L’économie de la puissance, entre souveraineté et démesure
D'un point de vue économique, le Fujian symbolise la stratégie de "fusion militaro-civile" de Xi Jinping. Avec 316 mètres de long et un déplacement de 80 000 tonnes, ce bâtiment est le plus gros navire de guerre jamais construit hors des États-Unis. Cependant, cette puissance a un prix que seule une économie dirigiste peut absorber sans débat parlementaire sur la dette publique.

Si le navire reste à propulsion conventionnelle (contrairement aux porte-avions nucléaires américains), ce choix témoigne d'un pragmatisme stratégique : produire vite et opérationnaliser rapidement un savoir-faire local avant de passer à l'atome pour le quatrième exemplaire déjà en chantier.
La Chine ne cherche pas la perfection théorique, mais la masse critique nécessaire pour contester l'hégémonie du dollar et du canon dans les eaux du Pacifique.
L'horizon Taïwanais et les limites du colosse
Le baptême du navire, nommé d'après la province faisant face à Taïwan, ne laisse aucune place à l'ambiguïté diplomatique. Pourtant, la critique doit rester lucide : posséder l'outil ne signifie pas maîtriser l'art de la guerre. Comme le soulignent certains experts, la marine chinoise souffre d'un déficit criant d'expérience opérationnelle en combat réel par rapport à l'US Navy.

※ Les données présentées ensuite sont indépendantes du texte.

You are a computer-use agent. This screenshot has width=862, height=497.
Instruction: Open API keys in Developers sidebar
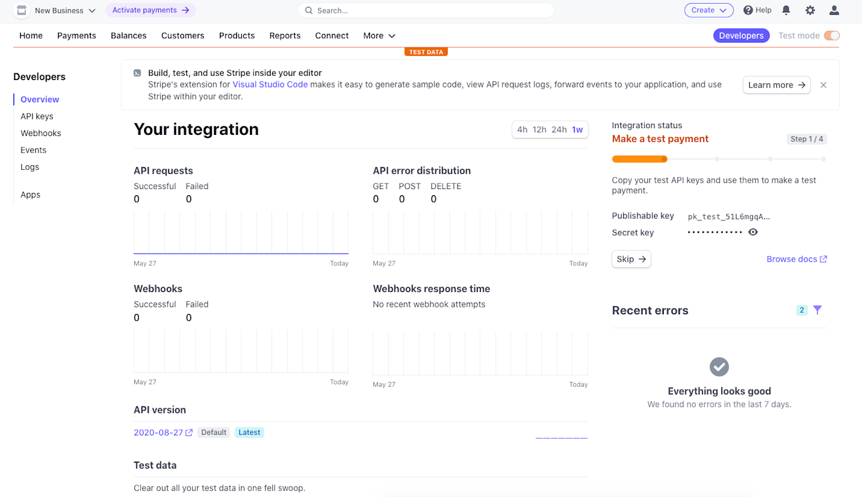point(37,116)
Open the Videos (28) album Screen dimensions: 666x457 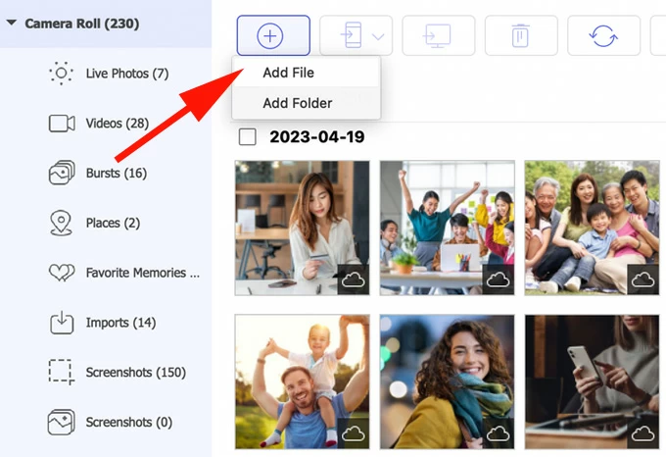tap(117, 124)
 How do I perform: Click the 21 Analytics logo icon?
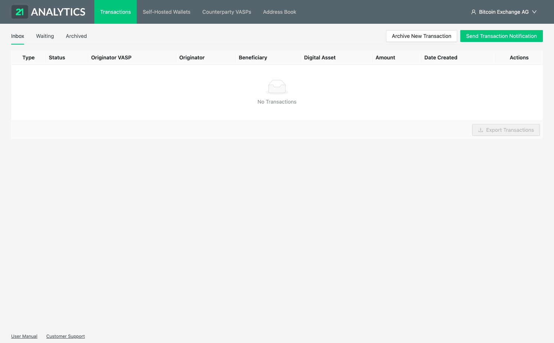pyautogui.click(x=20, y=12)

Le Fujian servira d'abord de laboratoire flottant. Selon Alex Luck pense que ce troisième porte-avions, aussi puissant soit-il, servira surtout à « la formation et aux exercices » et qu’il faudra des années avant que la Chine puisse l’utiliser au combat.

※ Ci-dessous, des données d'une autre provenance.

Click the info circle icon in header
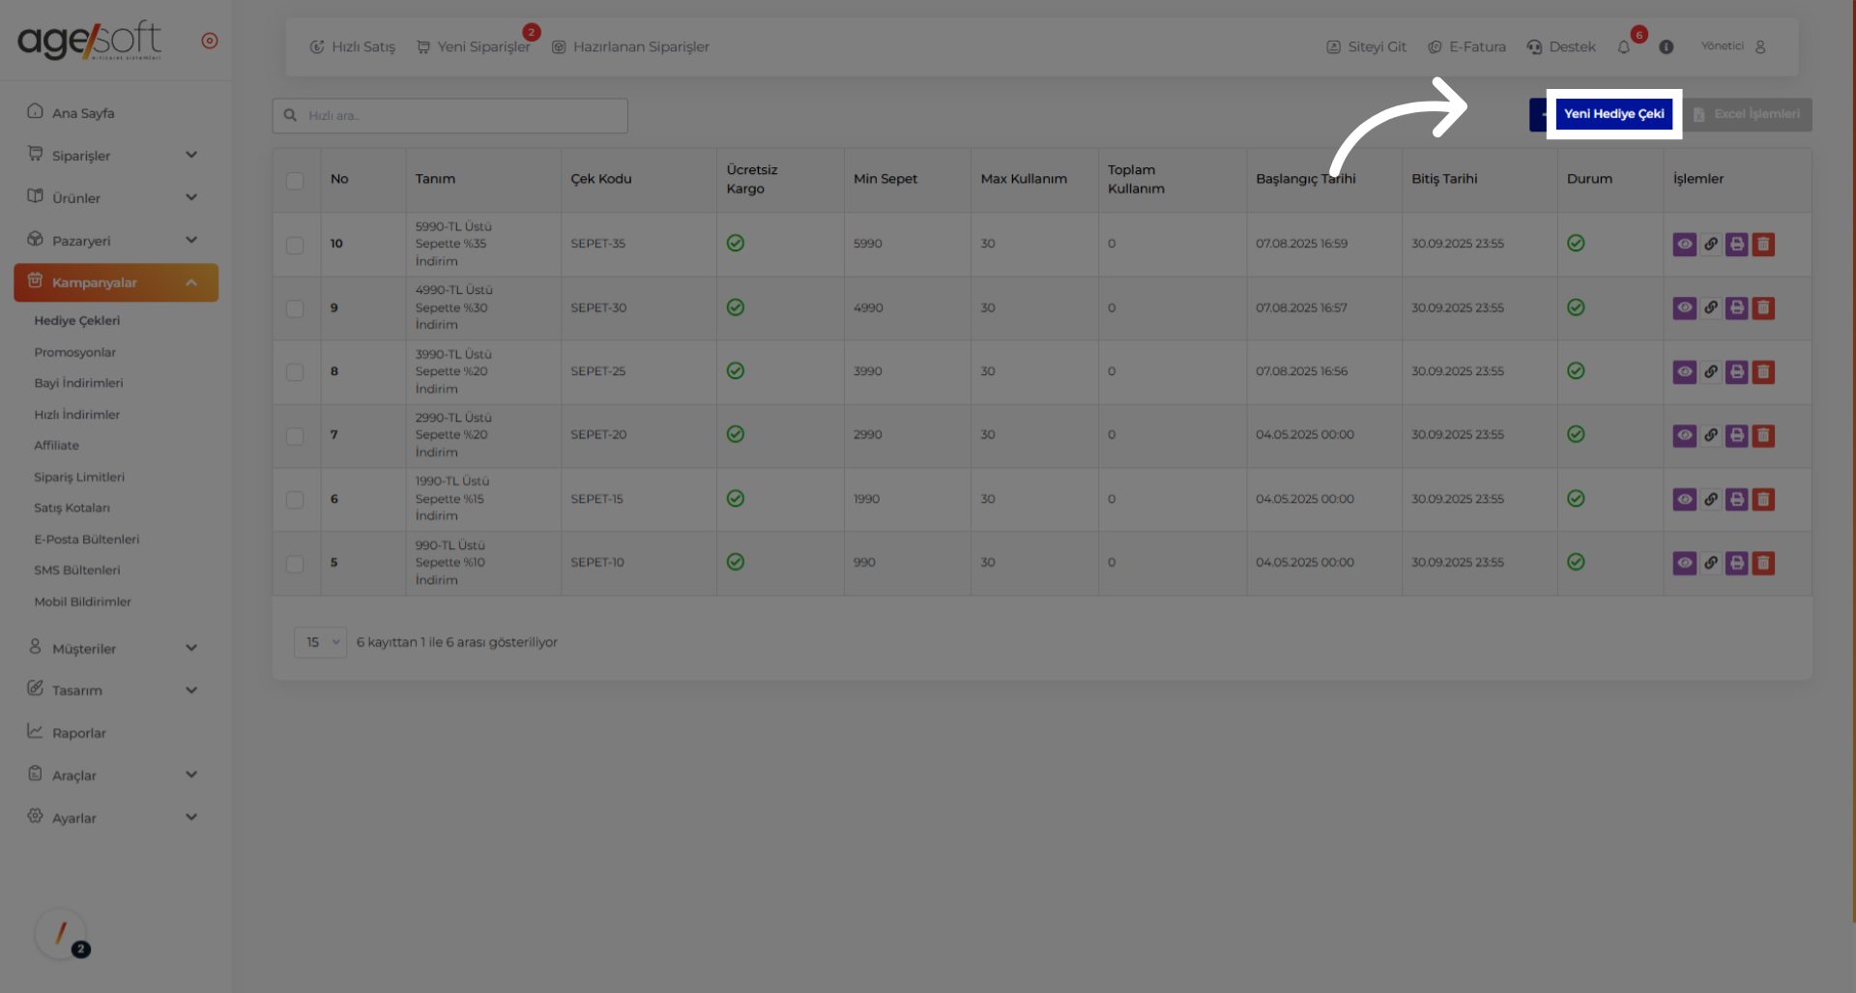Screen dimensions: 1856x993 point(1666,47)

Alex Luck a aussi souligné que Pékin devrait « disposer de plusieurs porte-avions de ce type » pour pouvoir dominer la marine américaine. Quoi qu’il en soit, la mise en service du Fujian constitue pour la Chine un avantage par rapport à ses voisins asiatiques.

Le pays de Xi Jinping a toutefois indiqué qu’il veut seulement mettre en place une politique militaire « défensive » et aussi « préserver sa souveraineté ». Selon les rumeurs, un nouveau porte-avions est en cours de construction en Chine et sa mise en service est prévue pour le début des années 2030.
Le Fujian n’est pas seulement un porte-avions : c’est un symbole du basculement stratégique mondial. La Chine démontre qu’un État capable de mobiliser son capital industriel sans entraves bureaucratiques peut combler, puis réduire, des décennies d’avance technologique occidentale. Un avertissement que l’Europe ferait bien de prendre au sérieux.